#### Import Statements

In [1]:
import numpy as np
import pandas as pd

#### Loading the Data Files

----------

In [2]:
sample_dict = {
    "first": ["john", "jane", "dan"],
    "last": ["doe", "doe", "james"],
    "email": ["jd23@gmail.com", "jd21@yahoo.com", "dan543@outlook.com"],
}

df_example = pd.DataFrame(sample_dict)

In [3]:
df_dict = pd.DataFrame(sample_dict)

In [4]:
df = pd.read_csv("PandasSampleData/survey_results_public.csv")

-------

## Accessing the Data

- Accessing a Single Column

In [5]:
df_dict["first"];  # df_dict.first is the same as df_dict["first"]

- Accessing Multiple Columns

In [6]:
df_dict[["first", "last"]];

- Accessing Data by Locations of Rows and Columns

> Note : Row Data can only be accessed using either loc or, iloc.

> Note : for 'iloc' the slicing is similar to list slicing and the end index is exclusive. But, for 'loc' it's inclusive.

In [7]:
df.iloc[0:2, 2:4];

In [8]:
df.loc[0:1, "Hobbyist":"Age"];

## Sorting the Data

In [9]:
# Sort data by priority sequence of columns
df_dict.sort_values(by=["last", "first"], ascending=[True, False], inplace=True);
# setting na_position="first" will show the nan values first and then starts to sort values

In [10]:
# To revert the inplace changes simply sort the DF by index
df_dict.sort_index();

In [11]:
# We can also use .sort_values with Series Objects too
df_dict["last"].sort_values();

## Data Filtering

In [12]:
# we can pass the conditions in df_name to filter the data and create a DF as per the conditions.
filt = (df_dict["last"] == "doe")
filt;

In [13]:
# We can also use loc to filter out data by passing in a boolean series data...
# ...This way we can also define which columns do we want in our new DF.
df_dict.loc[filt, "email"];

> Note : As We Can't use python default "and", "or" for filtering so, we will use "&" and "|".
And To have the negation of a filtering condition we use "~" before the condition as we pass it in.

In [14]:
filt = (df_dict["last"] == "doe") | (df_dict["first"] == "john")
df_dict.loc[~filt, "email"];

> Note : We can also use .where() and .query() method to filter data

> Note : we can also use some of the available str methods i.e., .str.contains(), .str.startswith(), .str.endswith() etc. to filter data.
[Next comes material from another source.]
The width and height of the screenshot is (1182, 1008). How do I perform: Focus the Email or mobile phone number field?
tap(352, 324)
## Modifying Rows & Columns 

### Modifying Columns

- Renaming Existing Column Names

In [15]:
# Using ".rename" method to rename a particular Column
df_dict.rename(columns={"first": "first name", "last": "last name"}); # by default inplace is set to False
# bad practice as it complicates the use of dot natation to access the columns

In [16]:
# to change names of all of the columns
df_dict.columns = ["email", "first name", "last name"] 
# Changes the column names inplace & sequentially according to the list.
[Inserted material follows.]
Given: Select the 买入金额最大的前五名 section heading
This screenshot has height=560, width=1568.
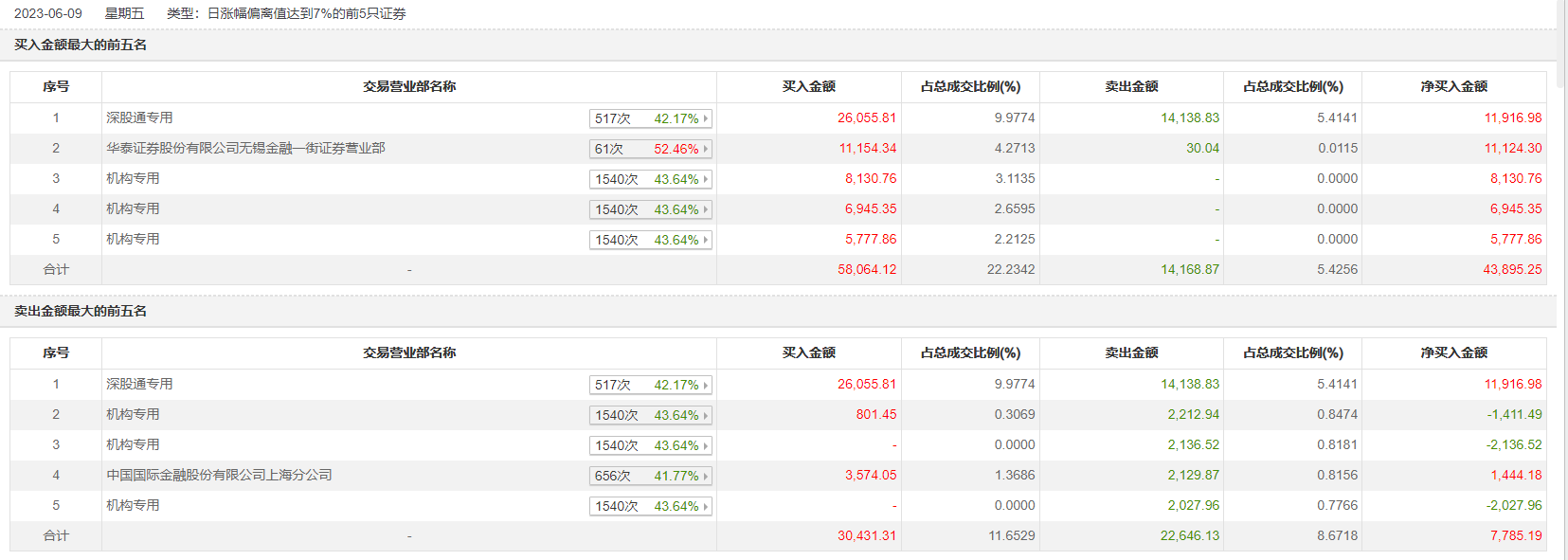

- Modifying the existing column names

In [17]:
# Applying list comprehension to apply some of string methods to the column names
df_dict.columns = [x.capitalize() for x in df_dict.columns]
# Using ".str" Class to apply some of string methods to the column names
df_dict.columns = df_dict.columns.str.replace(" ", "_")

In [18]:
df_dict;

- Adding New Columns

> Note : the difference between these two method is that the first will always add the column to the last of the DF and using the second method we can add the column to any position along the axis 1 by defining the index position.

In [19]:
df_dict["Country"] = "USA"

In [20]:
df_dict.insert(3, column="Full_name", value=df_dict["First_name"] + " " + df_dict["Last_name"])
df_dict;

- Deleting Columns

In [21]:
df_dict.drop(columns=["First_name", "Last_name"], inplace=True)

In [22]:
# Adding back the deleted columns
df_dict[["First_name", "Last_name"]] = df_dict["Full_name"].str.split(" ", expand=True)

In [23]:
df_dict;

### Modifying Rows 

- Updating Row Data

In [24]:
# to update a single row of data
df_dict.loc[0] = ["js23@gmail.com", "john smith", "USA", "john", "smith"]

In [25]:
# to update a particular |row,column| data
df_dict.loc[1, "Last_name"] = "austen"  # we can also pass in filter condition to 'loc'

In [26]:
# Applying string methods to the data of a particular Row
for x in ["First_name", "Last_name", "Full_name"]:
    df_dict[x] = df_dict[x].str.capitalize()

In [27]:
df_dict;

- Adding New Rows

In [28]:
# Adding a Single Row
df_dict = df_dict.append({"Email": "maidulhasan956@gmail.com",
                          "Full_name": "Maidul Hasan",
                          "Country": "BD",
                          "First_name": "Maidul",
                          "Last_name": "Hasan"}, ignore_index=True)

In [29]:
# Adding Multiple Rows
# Pass in a list of the row dicts in the .append method

- Deleting Rows

In [30]:
filt = (df_dict["Country"] == "BD")
df_dict.drop(index= df_dict.loc[filt].index);  # inplace=False

#### Advanced Row Manipulation Using apply, applymap, map & replace

----------

In [31]:
new_df = pd.DataFrame(sample_dict)

-------

- apply

> Note : 'apply' can be used with both Data Frames and Series Objects.

In [32]:
# In a Series object 'apply' applies a function to every value in the series.
new_df["first"] = new_df["first"].apply(lambda x: x.lower())
# In a Data Frame it runs a function on each Series of data along the defined axis of that data frame
new_df.apply(pd.Series.min);  # the default value of axis is axis=0

- applymap

> Note : 'applymap' can only be used on DataFrames.

In [33]:
# 'applymap' runs a function on every single element of the data frame
new_df.applymap(lambda x: x.lower());  # applymap(str.lower) has the samne effect

- map

> Note : 'map' only works on a Series object.

In [34]:
# 'map' changes the element values according to the instruction dictionary and it replaces the remaining values to 'NaN'
new_df["first"].map({"john": "snow", "jane": "chris"});

- replace

> Note : 'replace' can be used on a Series object as well as a Data Frame

In [35]:
# in Series objects 'replace' changes element values according to the instruction dictionary and
# leaves out the remaining values unchanged.
new_df["first"].replace({"john": "snow", "jane": "chris"});
# in a DF 'replace' replces a certain value with another wherever this certain value appears in the DF.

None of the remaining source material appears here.